Tax Initiatives

In this Web site we have addressed the problem that long-term care poses to our country, families, and individuals. The federal government has recognized these challenges and passed legislation standardizing long-term care insurance and offering tax-incentives on tax-qualified policies. This section will help you understand current legislation and how it affects long-term care insurance. 

HIPAA

The Health Insurance Portability & Accountability Act (HIPAA) of 1996 (also known as the Kennedy-Kassebaum Bill), successfully addressed three items that affect long-term care insurance. These included the following:

1) Tightening up Medicaid eligibility requirements

2) Setting state standards on long-term care insurance

3) Offering tax incentives for those persons who purchased long-term care insurance

HIPAA designated two types of long-term care insurance policies: tax-qualified (TQ) and non-tax qualified policies (NTQ). The tax-qualified policies are the ones that adhere to HIPAA criteria that standardized long-term care policies and offer tax incentives. Long-term care insurance policies that were purchased before January 1, 1997 (when HIPAA was implemented) were grand fathered in and are considered tax-qualified (TQ) for federal purposes. They will remain tax-qualified if there are no material changes made to them.

As noted in the other sections, the tax deductions that are listed in this section only apply to Tax-Qualified policies.

Individual

Premium payments to purchase qualified long-term care insurance by an individual - for yourself, your spouse, and your tax dependents (e.g. your children or dependent parents) are now included as a personal medical expenses if you itemize your taxes [IRC Sec. 213(a)]. Medical expenses in excess of 7 ½% of your adjusted gross income are tax deductible.

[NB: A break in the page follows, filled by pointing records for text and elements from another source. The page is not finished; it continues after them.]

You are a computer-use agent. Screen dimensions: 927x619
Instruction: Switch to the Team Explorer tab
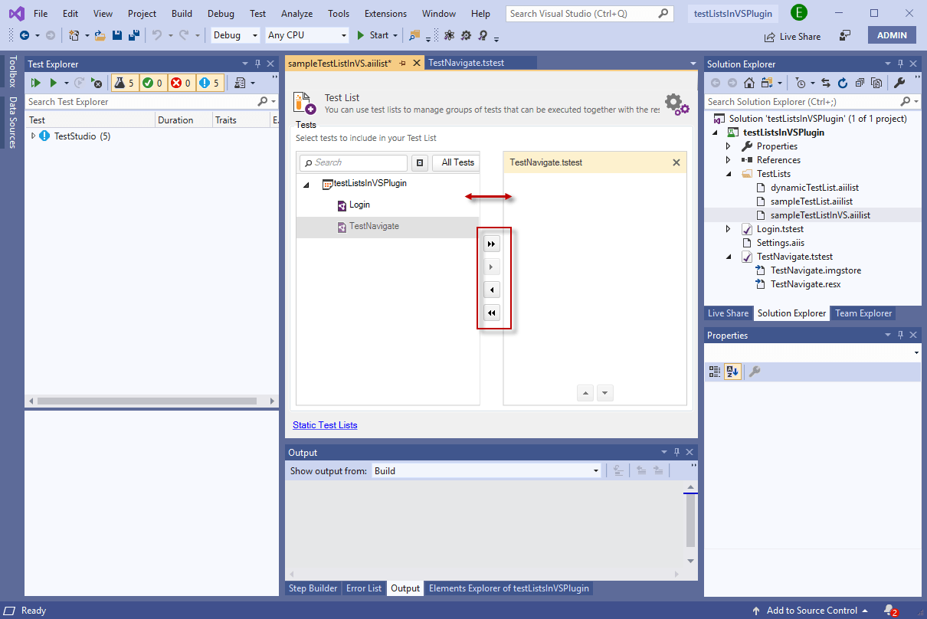click(x=863, y=313)
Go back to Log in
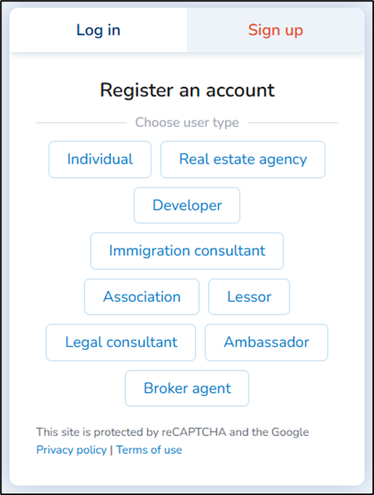Image resolution: width=374 pixels, height=495 pixels. click(x=98, y=30)
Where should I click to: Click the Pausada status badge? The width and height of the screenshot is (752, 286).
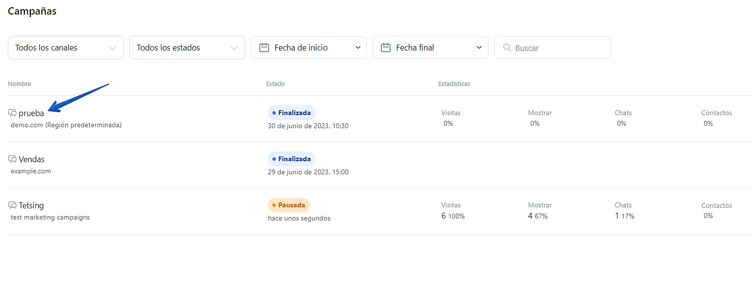coord(289,205)
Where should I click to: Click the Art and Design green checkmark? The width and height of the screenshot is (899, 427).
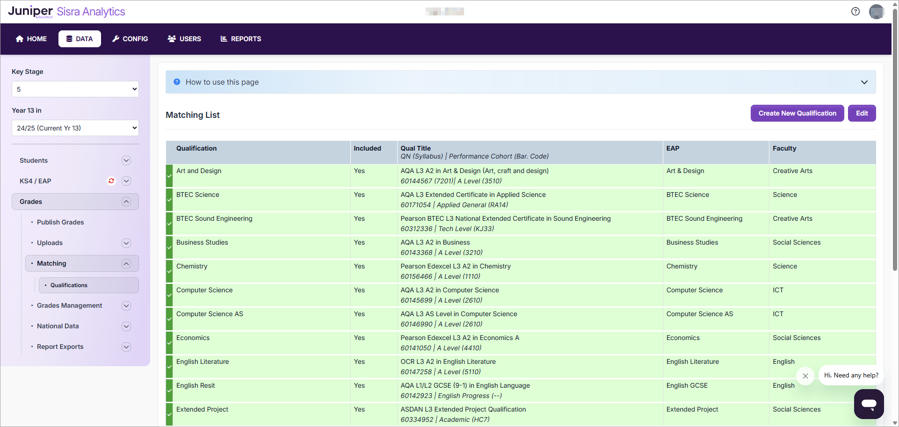coord(169,176)
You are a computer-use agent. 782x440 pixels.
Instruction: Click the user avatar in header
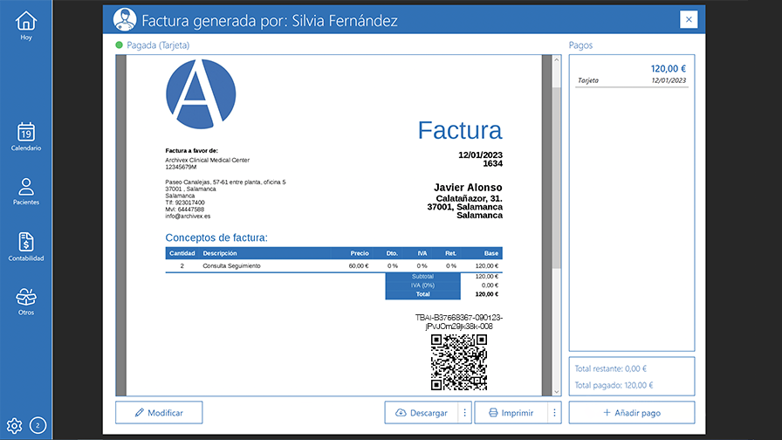pos(125,20)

This means that a portion of your long-term care insurance premium will help you reach the 7 ½% and may even help you to exceed that threshold to receive a tax deduction. Below is a table of the amount of premiums qualifying as medical expenses for the 2009 and 2010 tax years. This is often referred to as the eligible long-term care premium. These increase each year based on the Medical Consumer Price Index.

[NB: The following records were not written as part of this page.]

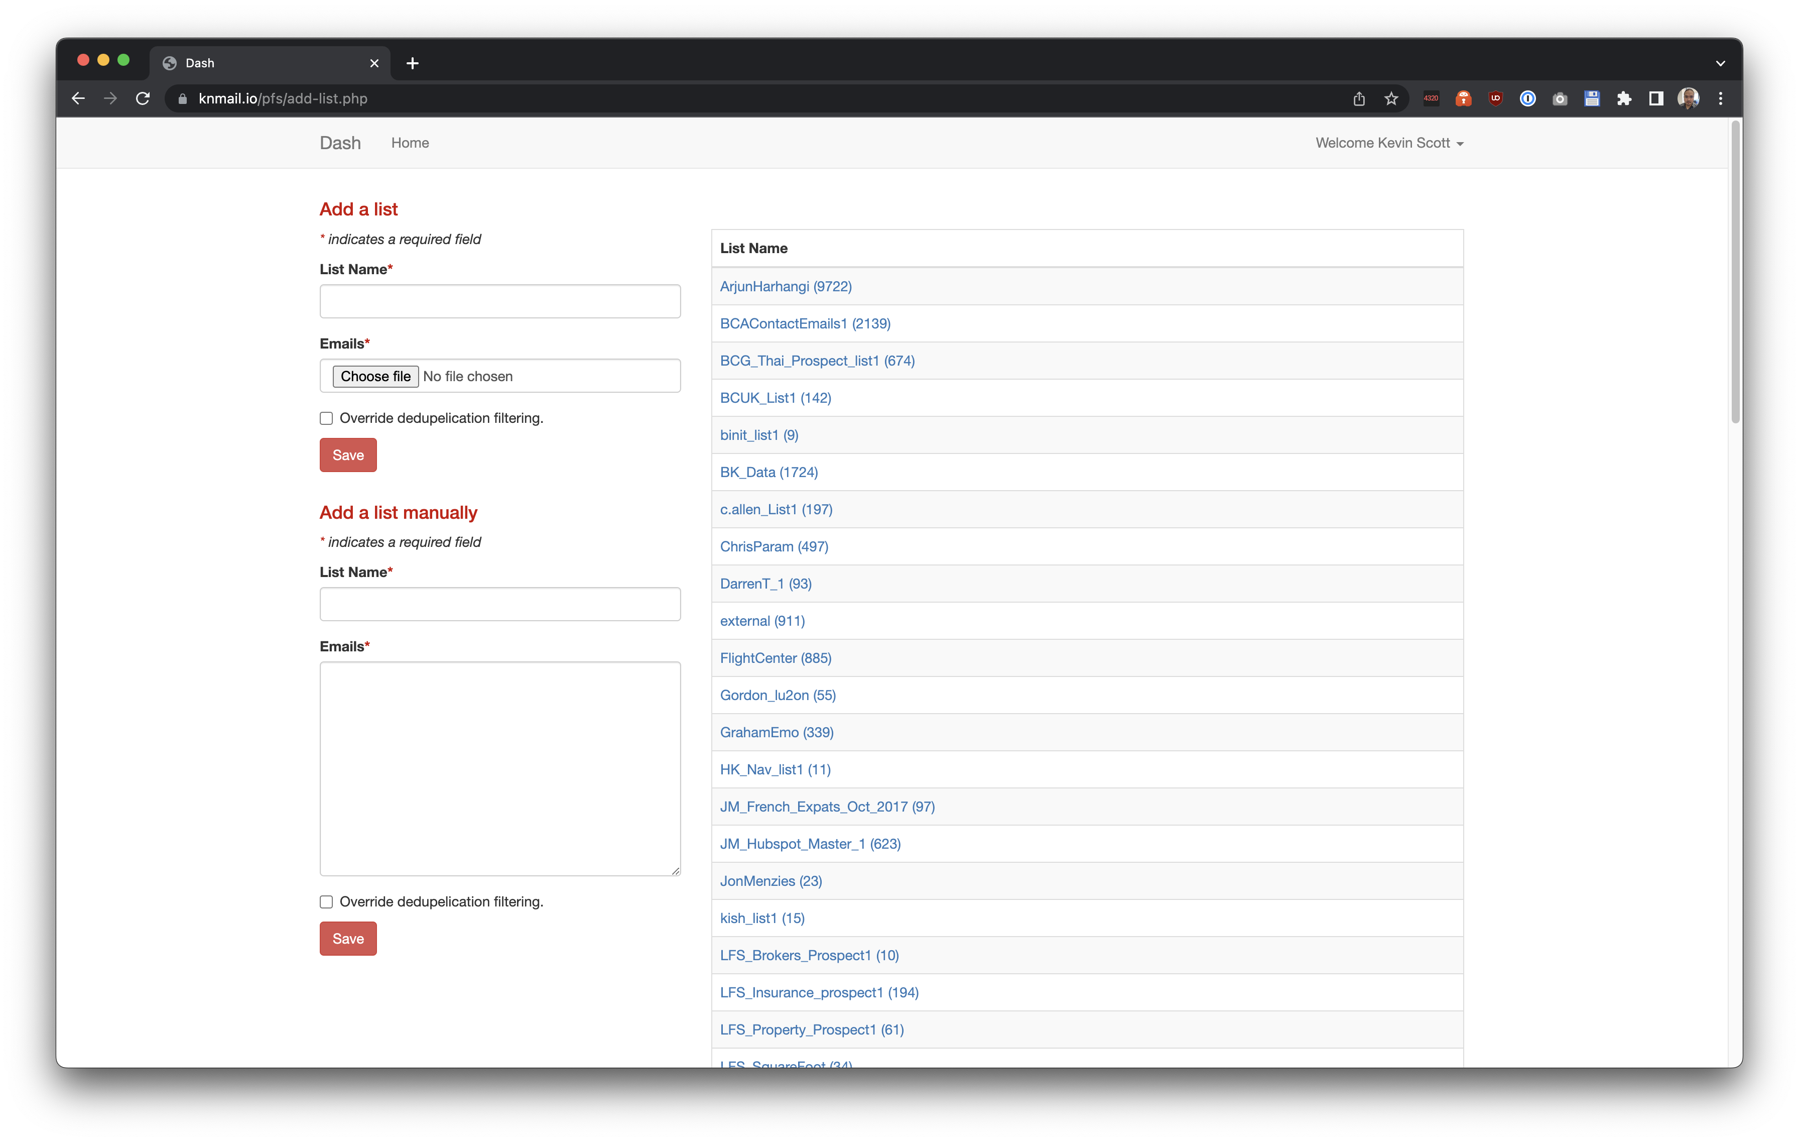Expand the tab search chevron
Viewport: 1799px width, 1142px height.
[1720, 64]
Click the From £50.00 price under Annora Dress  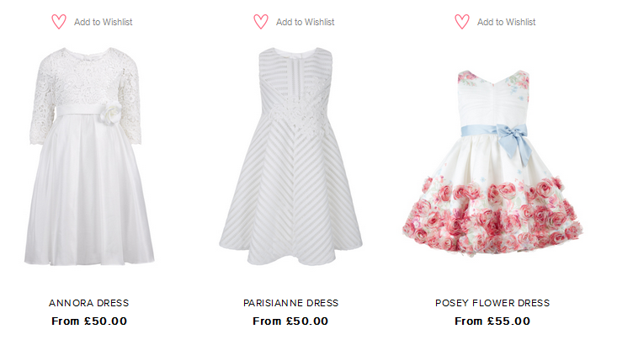click(x=89, y=321)
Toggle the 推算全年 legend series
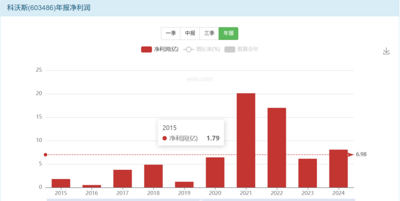This screenshot has height=201, width=400. pyautogui.click(x=241, y=49)
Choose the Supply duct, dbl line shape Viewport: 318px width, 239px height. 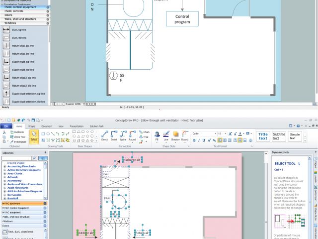click(x=6, y=69)
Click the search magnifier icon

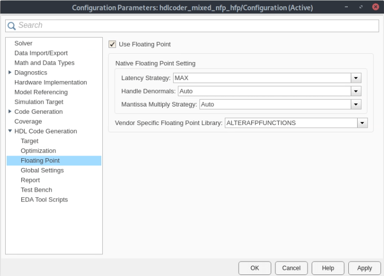pyautogui.click(x=11, y=25)
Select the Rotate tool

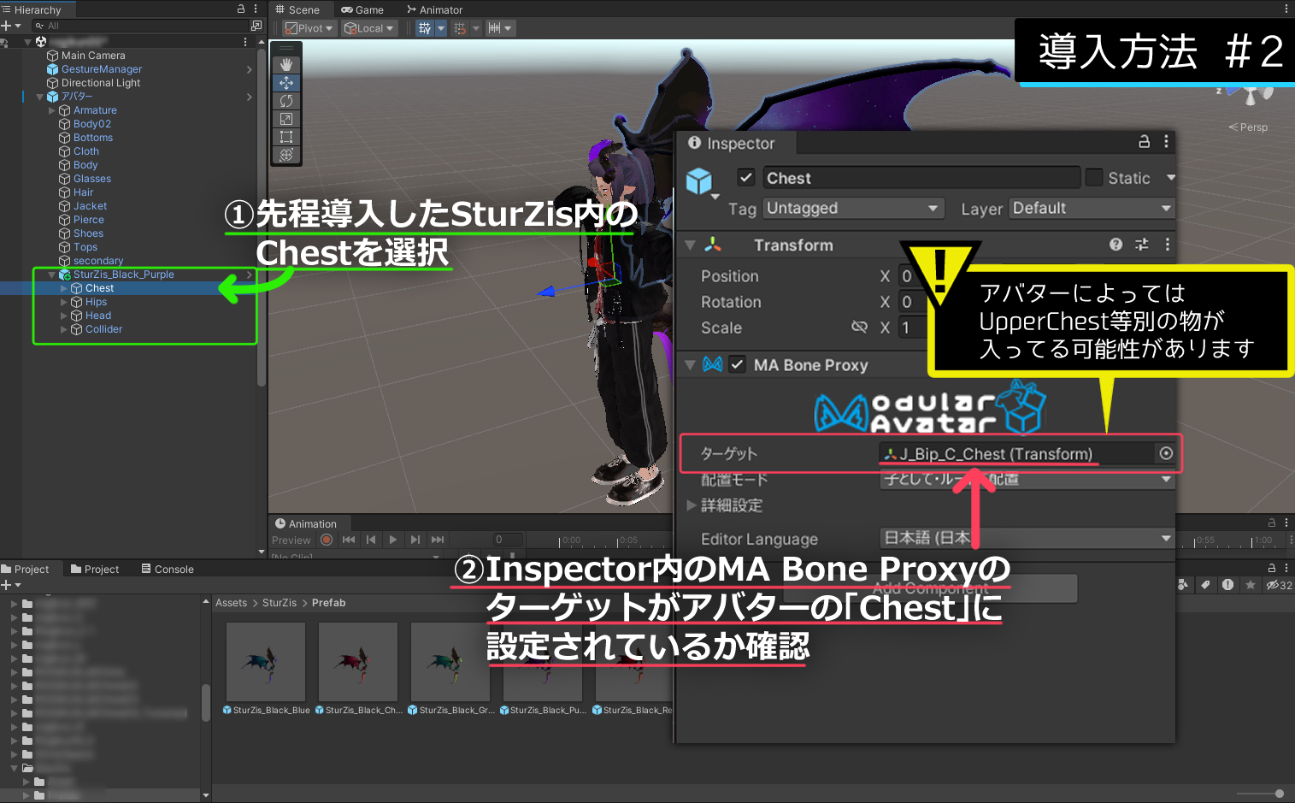(286, 100)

Attained age before the close
of the taxable year
Amount of premium that counts as an
allowable medical expense
2011
2012
40 and younger
$   340
$   350
41 - 50
$   640
$   660
51 - 60
$1,270
$1,310
61 - 70
$3,390
$3,500
Older than 70
$4,240
$4,370

Self-Employed

Qualified long-term care insurance premiums may also be treated like health insurance for the self-employed tax deduction. Self-employed individuals may deduct 100% of the eligible long-term care premium shown above [IRC Sec. 162(1)]. The definition of self-employed includes sole proprietorships, partnerships, "greater than 2% shareholders" of S-corporations, or Limited Liability Corporations.

Example: Bob, age 61, owns his own consulting firm. His long-term care insurance premium is $1,750 per year. Based on the chart listed under the INDIVIDUAL section, he is eligible to deduct 100% of up to $3,290. Therefore, he can deduct the entire $1,750.

C-Corporations

Premium payments are fully (100%) deductible as a reasonable and necessary business expense- similar to traditional health and accident insurance premiums [IRC Sec. 213(d)1]. This can apply to the owners, their spouses and dependents, and all employees.

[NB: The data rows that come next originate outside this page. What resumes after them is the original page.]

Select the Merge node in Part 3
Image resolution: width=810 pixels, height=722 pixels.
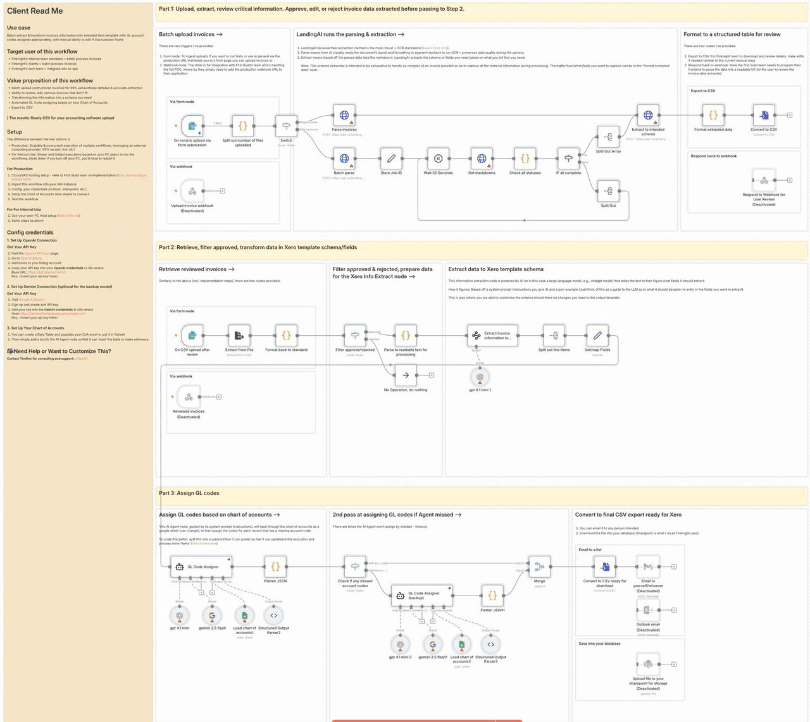539,566
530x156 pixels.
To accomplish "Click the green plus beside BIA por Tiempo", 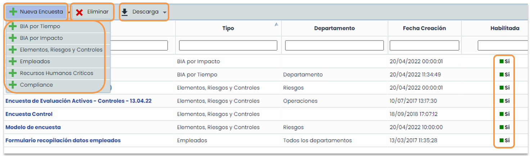I will coord(13,26).
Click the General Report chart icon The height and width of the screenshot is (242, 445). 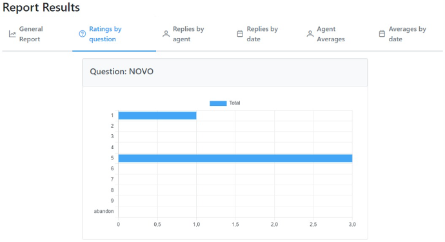12,34
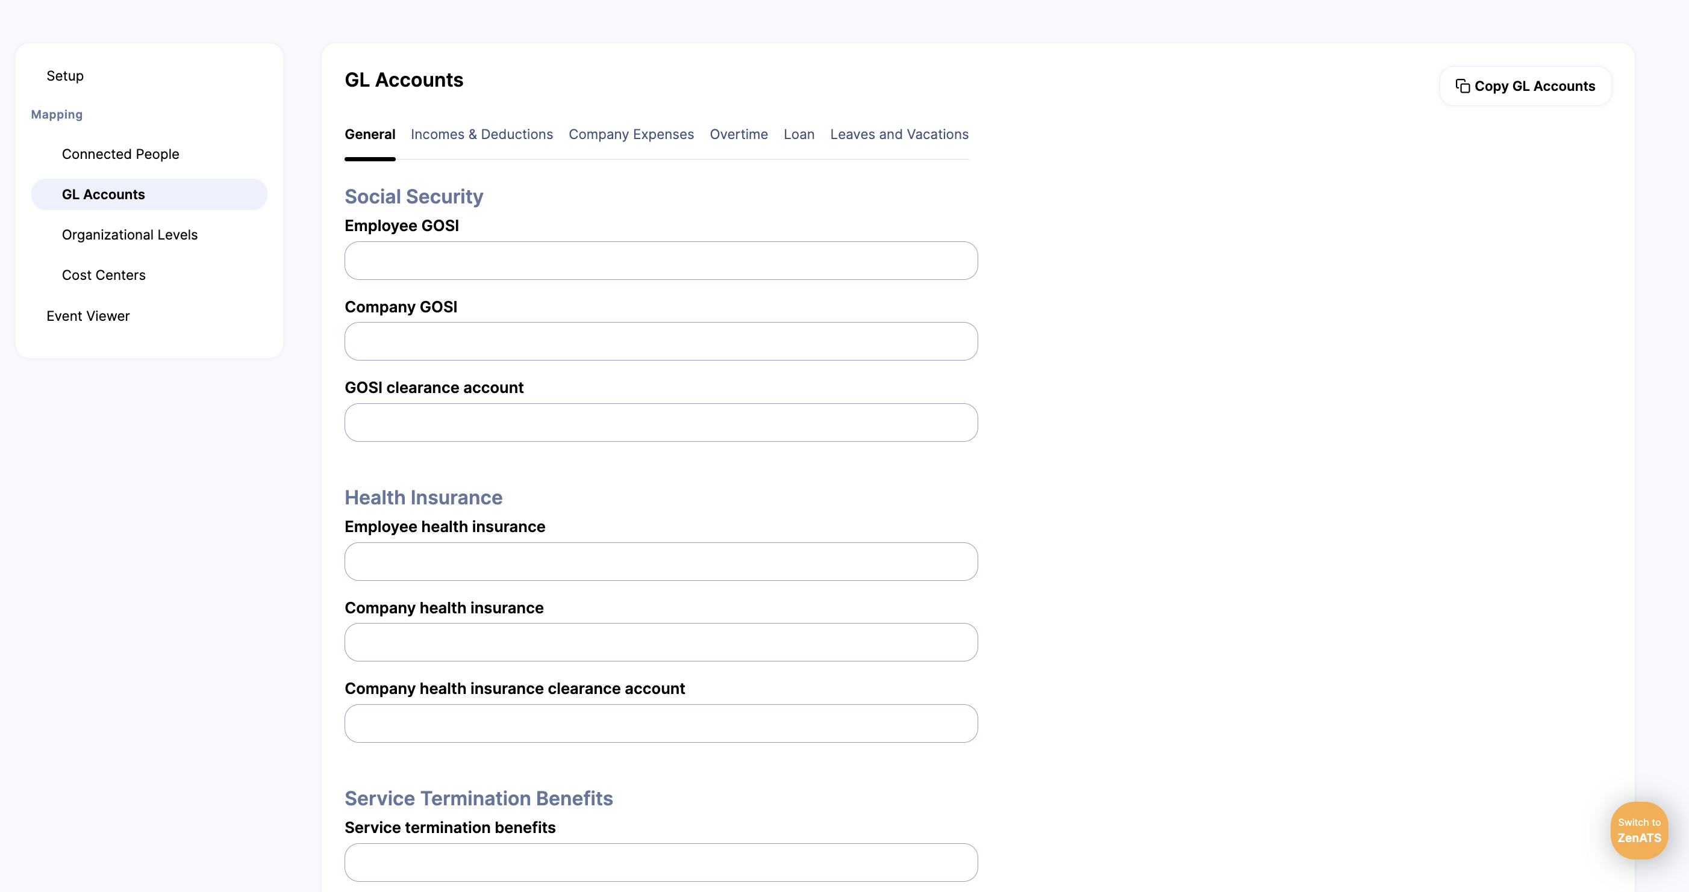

Employer-paid long-term care insurance is excludable from the employee's gross income [IRC Sec. 106(2)] and the benefits received are tax-free.

Partnerships, S-Corporations and Limited Liability Corporations (LLC)

Premium payments purchased for a partner or owner (2%+ shareholder) are subject to the same rules mentioned above for self-employed [IRC Sec. 162(1)].

Premium payments for non-partner/non-owner or less than 2% shareholder-employee are 100% deductible as a reasonable and necessary business expense -- similar to traditional health and accident insurance premiums [IRC Sec. 162(2)].

Employer-paid long-term care insurance is excludable from the employee's gross income and the benefits received are tax-free [IRC Sec. 106(2)].